# DOCUMENT TEXT
Several carriers have announced plans to install GSM/GPRS overlay networks in addition to their existing TDMA voice networks. Cingular Wireless (www.cingular.com) has operated two networks for several years. AT&T Wireless will overlay (www.attws.com) its existing TDMA/CDPD network with a GSM/GPRS platform, which means that it will operate two networks as well.
As carriers march toward GPRS services via GSM and TDMA, they need a road to get there. GAIT can help. The GAIT specification, named from the GSM/ANSI-136 Interoperability Team, a standards group created by the UWCC (www.uwcc.org) and North American GSM supporters, provides a definition of the interoperability between GSM and ANSI-41 (TDMA) networks. This allows carriers to provide service in their technology of choice while enabling their subscribers to roam on networks of different technologies.
That's why GAIT seems like a natural evolution, an obvious choice and a foregone conclusion in the wireless industry. Carriers want it, need it and supposedly are preparing their networks for GAIT interoperability now.
But no one is sure when GSM and TDMA networks will be GAIT-interoperable or when GAIT handsets will be available.
“It's really important to (carriers) that this initiative goes through and there's a level of interoperability,” said Adam Guy, The Strategis Group (www.strategisgroup.com) senior analyst, mobile wireless research. “The challenge is just whether or not there are enough TDMA subscribers to warrant the production of the equipment.”
Roaming Impetus
The GAIT specification has been under development since 1999, through the combined efforts of the GSM North America group and the UWCC. From the beginning, the goal was GSM and TDMA network interoperability.
“Worldwide, it made sense that there be a specification made where a TDMA and GSM phone could work as one phone,” said Chris Pearson, UWCC executive vice president.
Pearson said the objective was to create a technical specification that would enable one wireless device, supported by a TDMA or GSM carrier, to provide service to a customer whether he turned on his phone in a TDMA or GSM system here or anywhere in the world.
Earlier this year, the GSM Association (www.gsmworld.com) and the UWCC agreed to include TDMA interoperability with GSM as a core component of the GSM Global Roaming Forum (www.gsmworld.com) and bring the GAIT program under the umbrella of the Roaming Forum to gain worldwide support for the specification. By joining forces in the development of interoperability standards for global roaming, GSM and TDMA carriers will be able to offer seamless international service to their customers and create a roaming revenue stream.
“From a global standpoint, the potential is seen in terms of expanding roaming capabilities from TDMA to GSM on a domestic basis, as well as an international basis,” said Kris Rinne, Cingular Wireless vice president of technology and product realization. She said this was primarily U.S.-driven, but for the South American countries that are converting from TDMA to GSM, or operate GSM in some territories and TDMA in others, it will be important, too.

# DATA LINES
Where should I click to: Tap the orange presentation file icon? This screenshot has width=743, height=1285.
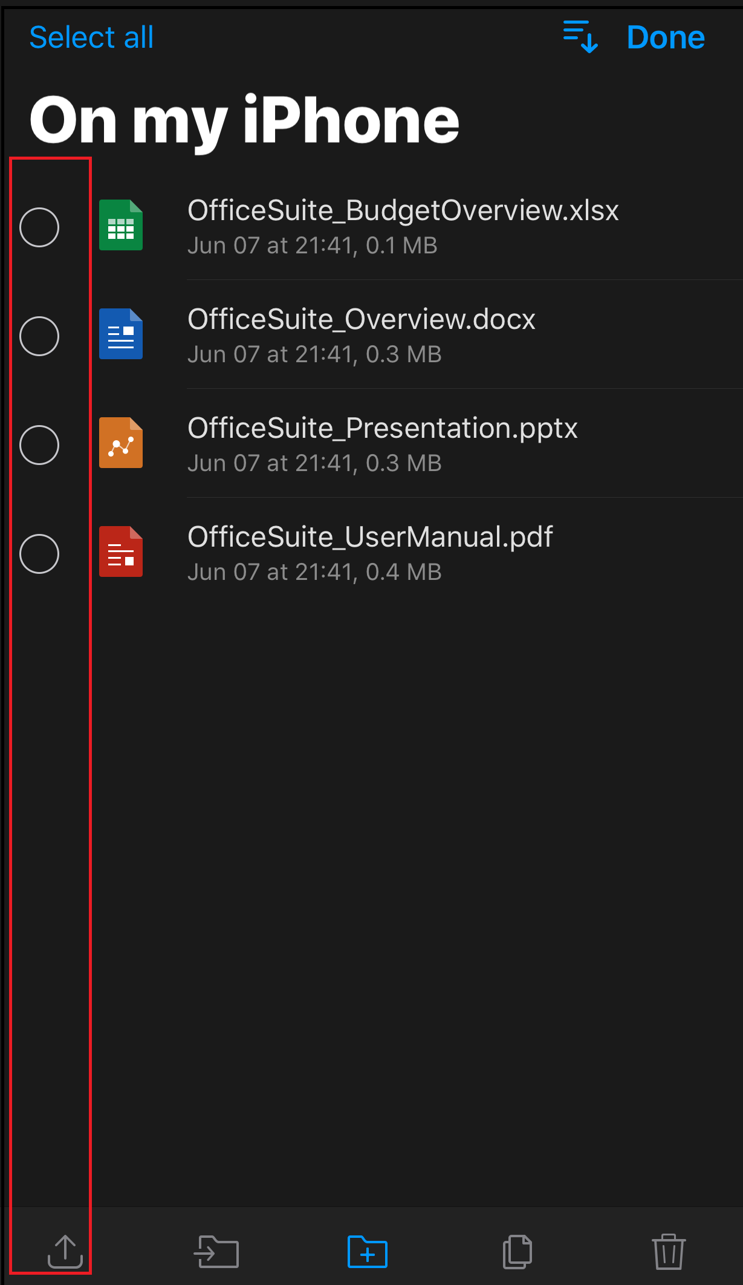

# SET TASKS
1. In the article on GSM and TDMA interoperability, since what year has the GAIT specification been under development?
2. Write the next part of the article on GSM and TDMA interoperability, picking up right after its final sentence.
The lines have nothing to do with what follows.

# RESPONSES TO THE TASKS
1. Since 1999.

2.
According to Guy, the industry will have to rely on interoperability to enable global roaming.
“We're never going to get everyone to agree on standards or frequency bands. There's just too many commitments and too much political feeling around a lot of these strategies,” he said. “But the question is, how important is it? Is it worth charging an extra $100 for a handset?”
In a recent Strategis Group survey of 500 cellular and PCS users, 12% said they needed a handset with international roaming capabilities. Among those users who spend more than $100 a month for wireless services, 24% said they needed such a handset.
“It's the high-end user that's interested in wireless data that's going to have a need for international roaming,” Guy said. “So if it's from these subscribers that carriers are going to get a rate of return on their spectrum and network-deployment investments, global roaming is something that they're going to want to provide, one way or another.”
Cingular, AT&T Wireless and VoiceStream (www.voicestream.com) all have been active in the GAIT-standard work, because the specification is especially important for carriers that operate both GSM and TDMA networks.
GAIT-ed Networks
Many carriers around the world currently are operating or have equity investments in both TDMA and GSM systems.
“The GAIT project becomes more important because as a carrier, you want customers to stay on your own networks. You don't want to pay your competitors roaming fees,” Pearson explained. “Not only is (GAIT) going to be good for international users, but it's also going to bring together networks as kind of the glue that holds together carriers operating TDMA and GSM networks, sometimes in their own countries but also even in other countries.”
Cingular's Rinne agreed.
“For us, specifically, because we operate both GSM and TDMA, it's very important because it allows us to provide our customers the option to use our networks transparently,” she said.
In the Carolinas, for example, where Cingular has GSM properties surrounded by its own TDMA properties, GAIT will allow the carrier to provide transparent services to subscribers using its own networks, as opposed to roaming on competitors' networks.
According to Rinne, deployment of GAIT also allows carriers to offer TDMA-GSM roaming in areas not currently covered.
GAIT also can help carriers in the capacity department. Even where carriers overlay their TMDA networks with GSM, GPRS and the next generation of high-speed data, the goal is to maintain the TDMA networks for the voice-centric user.
“One of the downsides of the GPRS-to-EDGE-to-WCDMA migration path is that there's more of a compromise to the voice capacity than with the CDMA migration path,” Guy explained. “So it's going to be really important for AT&T and Cingular to continue to utilize and let the TDMA network be the workhorse for the voice traffic, which, at least in the near future, is going to continue to dominate the usage.”
Enabling a GPRS subscriber to roll over to the TDMA network when there's a lot of data traffic can help reduce capacity issues “because there's a zero-sum gain in terms of voice versus data capacity in just a GSM/GPRS solution,” Guy said. “It's the same thing with EDGE, but not so with WCDMA. Once we get to WCDMA, we start to see some increase in voice capacity along with the enhanced data rate.”
Making networks GAIT interoperable won't be difficult or expensive. Rinne said basically there are three GAIT-network requirements: a network-conversion element, handsets and billing systems. Only one network element must be installed to enable GAIT interoperability.
“When a GSM customer is roaming in a TDMA market, it is the TDMA HLR,” she explained. “The reverse is also true. It does that conversion for you, from IS-41 to the GSM intersystem standards. You've got to add that network element, and essentially Cingular will run all of our networks with two platforms.”
Pearson said the infrastructure element is easy to install and basically translates the signaling networks of the two different networks.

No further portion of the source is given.